- [What you will do]: I need the lines from the one containing "At what coordinates should I click to accomplish: Click the back" through the last line of the entries retyped exactly, with no pictures among them.

- [The data]:

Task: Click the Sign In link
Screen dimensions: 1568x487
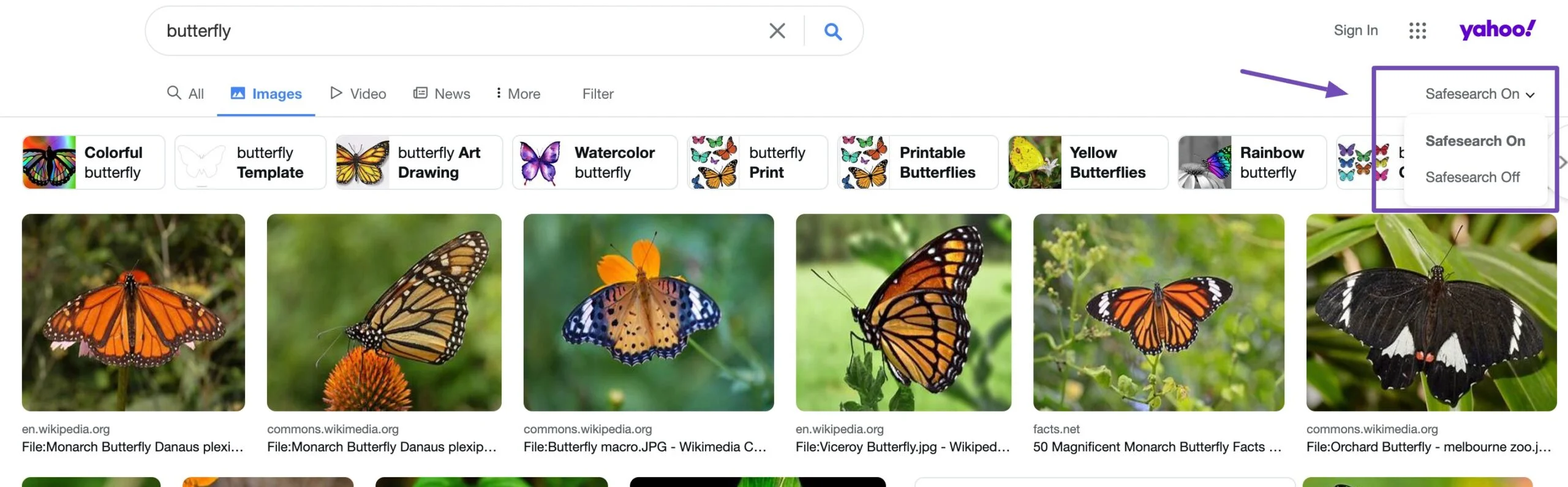Action: coord(1355,31)

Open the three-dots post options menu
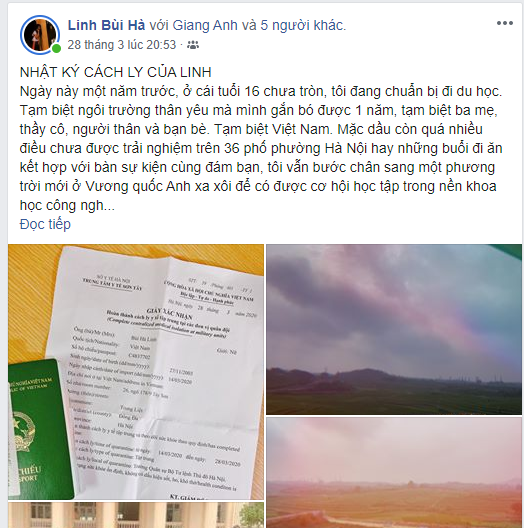click(504, 23)
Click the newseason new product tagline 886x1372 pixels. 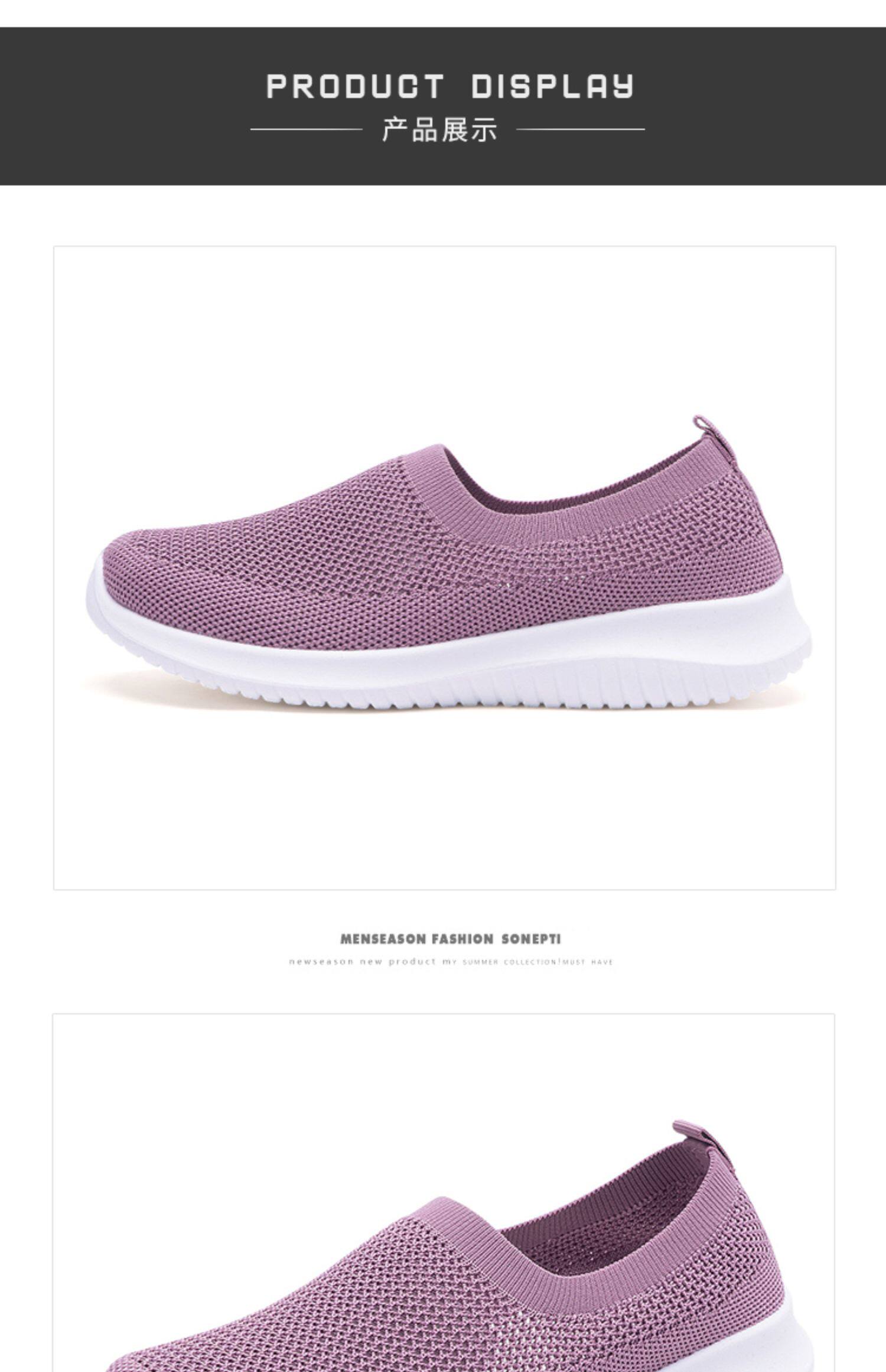pos(362,962)
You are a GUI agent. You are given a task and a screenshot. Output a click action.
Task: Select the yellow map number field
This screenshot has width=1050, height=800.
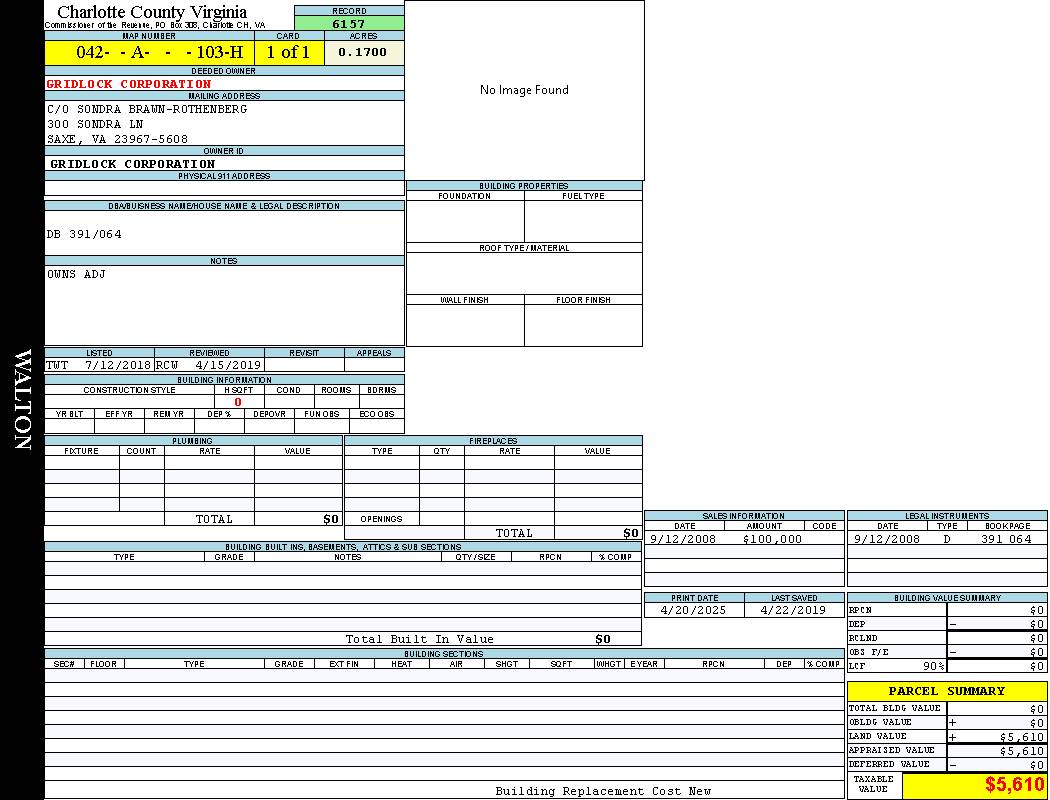(149, 52)
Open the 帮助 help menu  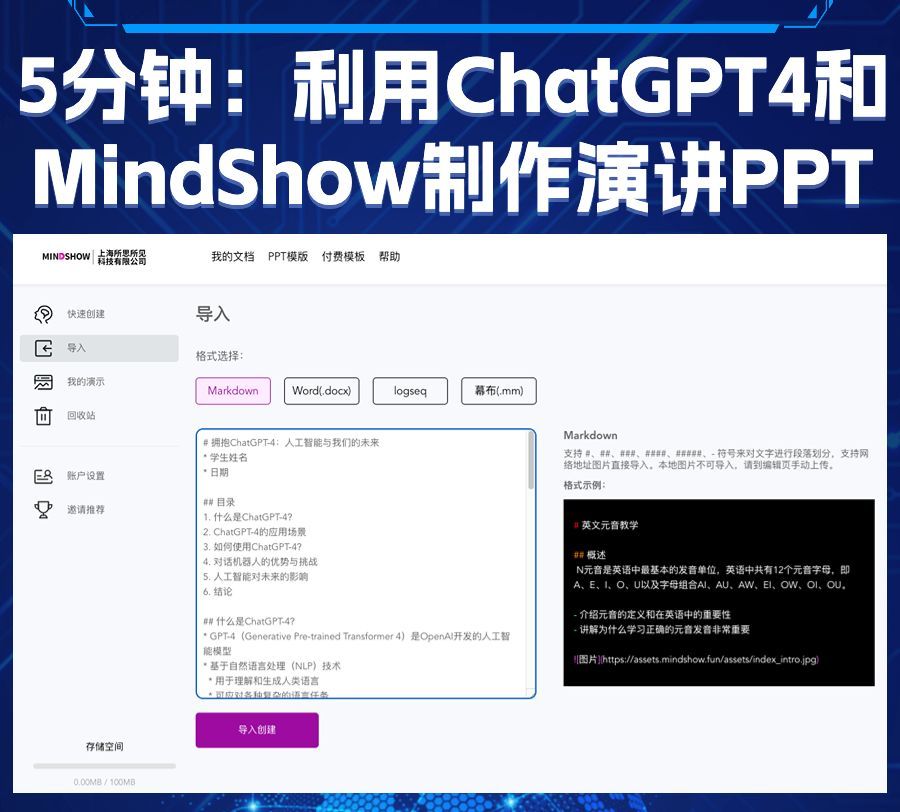(x=390, y=257)
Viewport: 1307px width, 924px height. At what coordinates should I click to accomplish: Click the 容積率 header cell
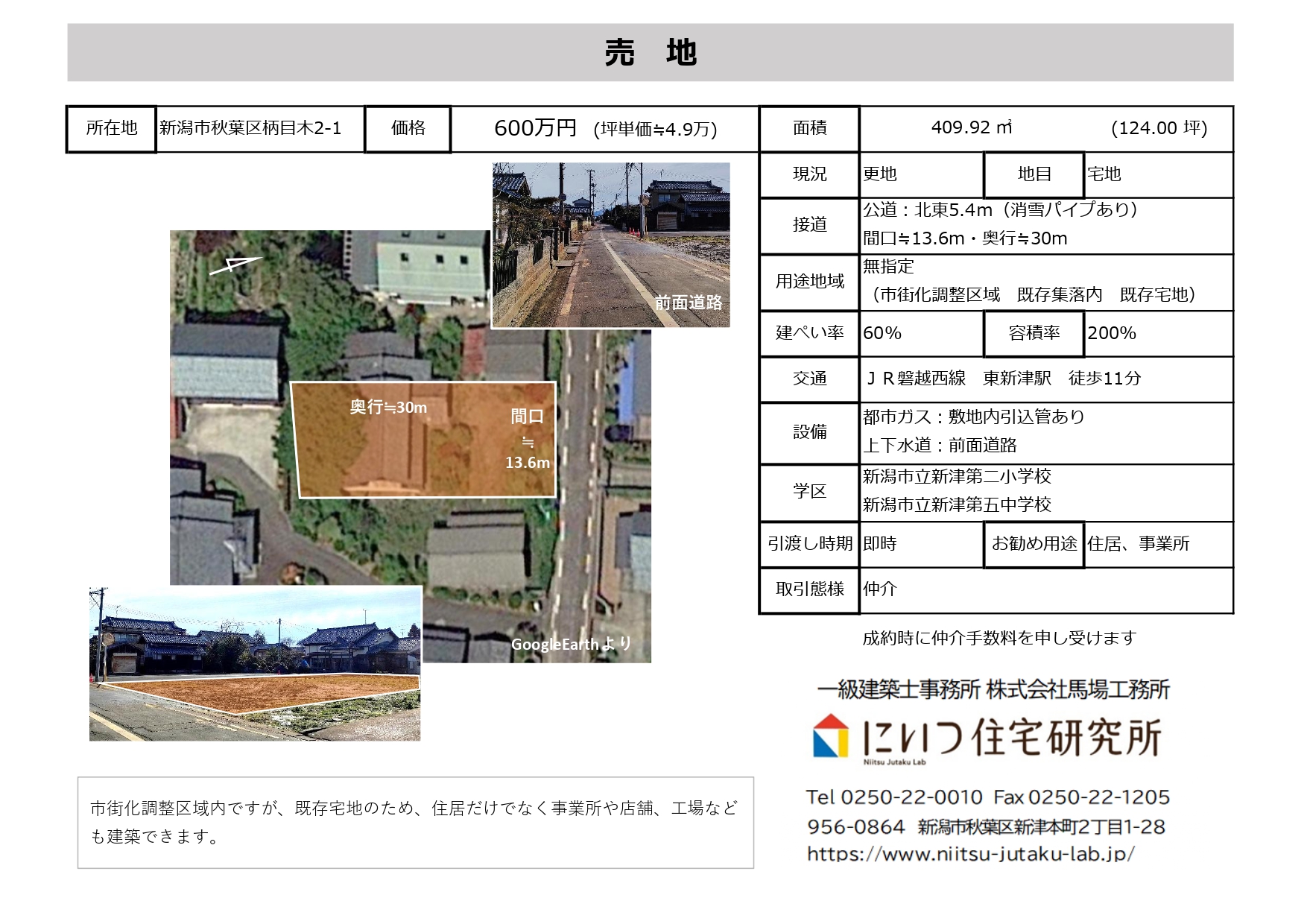(1034, 334)
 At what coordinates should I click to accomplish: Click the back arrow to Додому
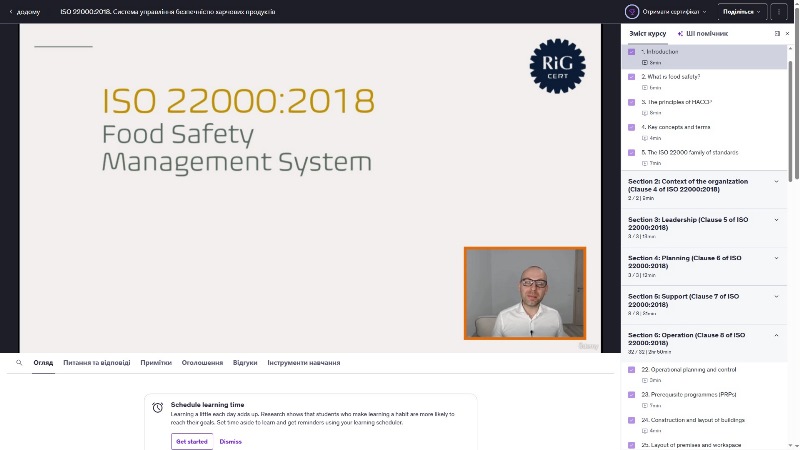point(8,12)
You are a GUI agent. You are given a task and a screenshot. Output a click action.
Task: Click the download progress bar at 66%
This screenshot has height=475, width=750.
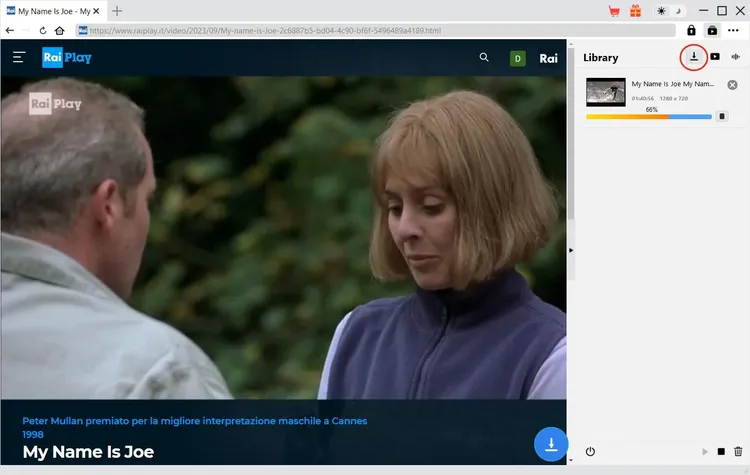[648, 117]
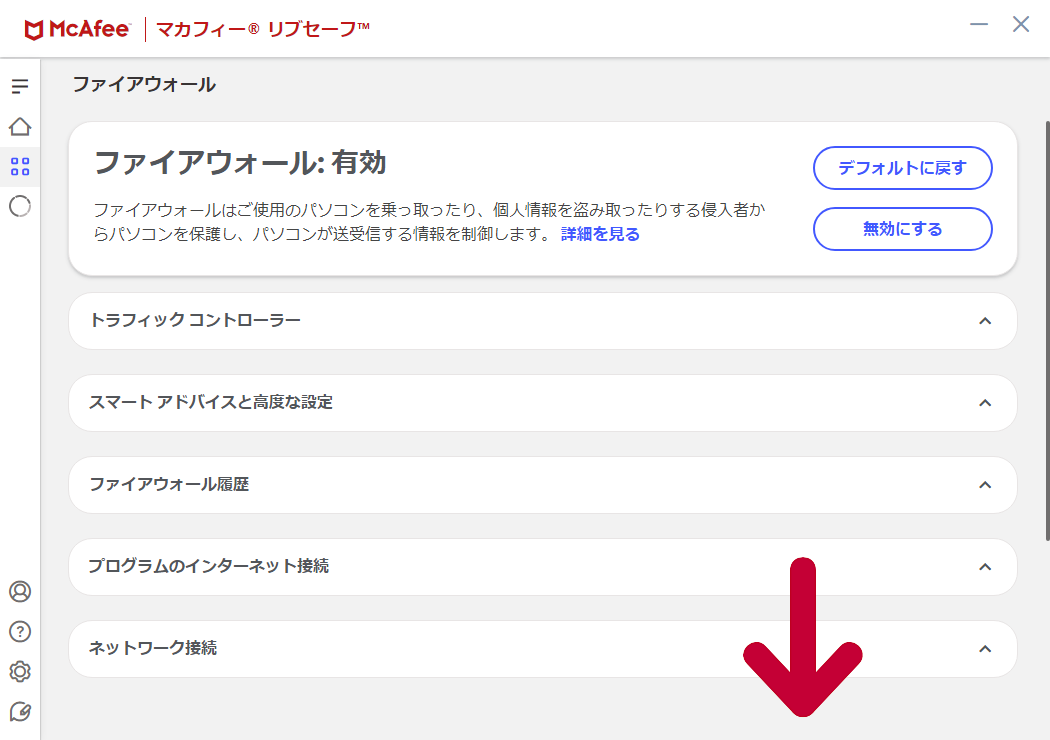Open the help question mark icon
This screenshot has height=740, width=1050.
tap(20, 631)
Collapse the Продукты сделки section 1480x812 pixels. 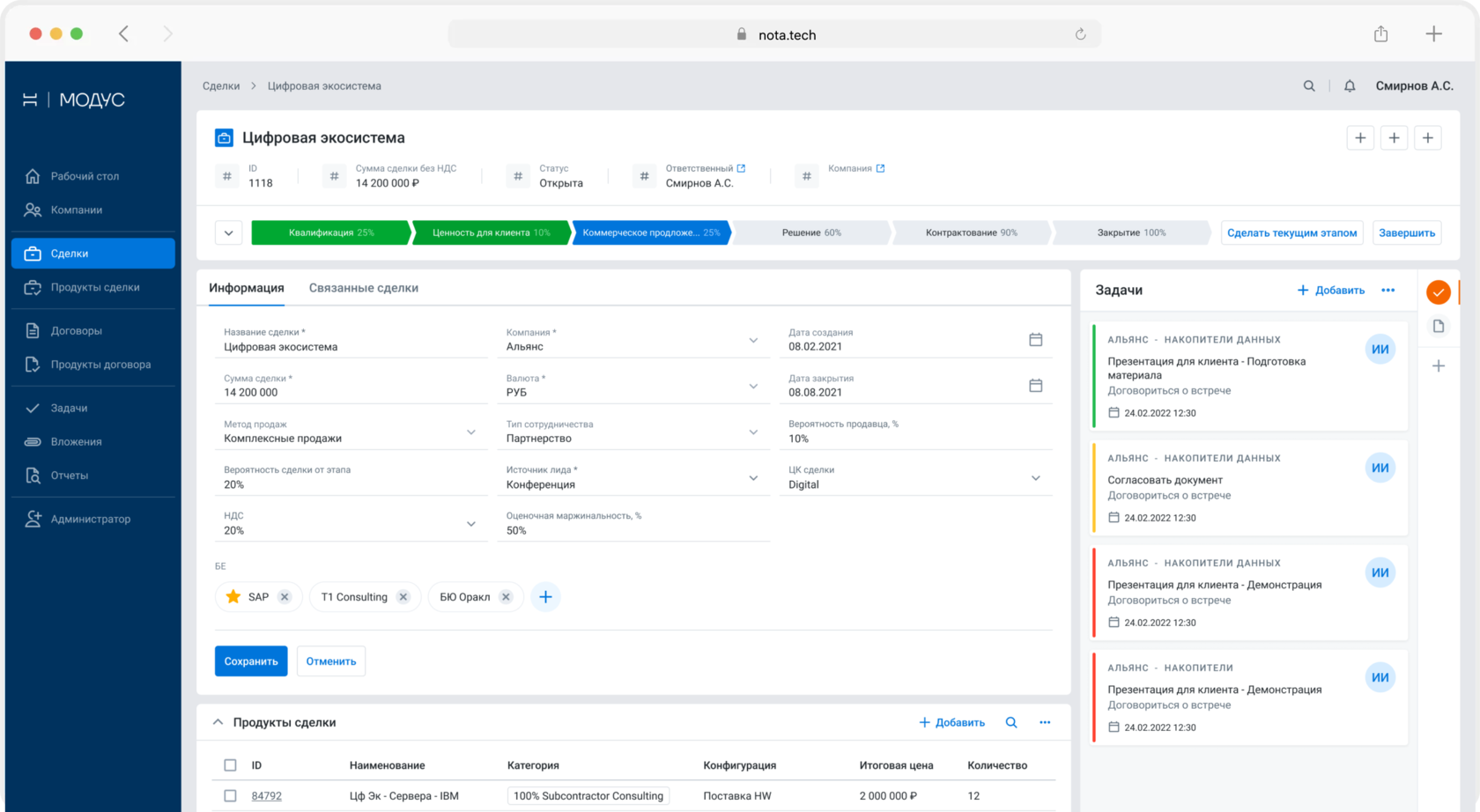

- [Response area]:
 At what coordinates should I click to accomplish: Click the back arrow to Додому
point(8,12)
You are a GUI agent. You are given a task and a screenshot. Output a click action.
Task: Click the download progress bar at 66%
This screenshot has height=475, width=750.
[648, 117]
Open the help question mark icon
This screenshot has height=740, width=1050.
tap(20, 631)
Collapse the Продукты сделки section 1480x812 pixels. 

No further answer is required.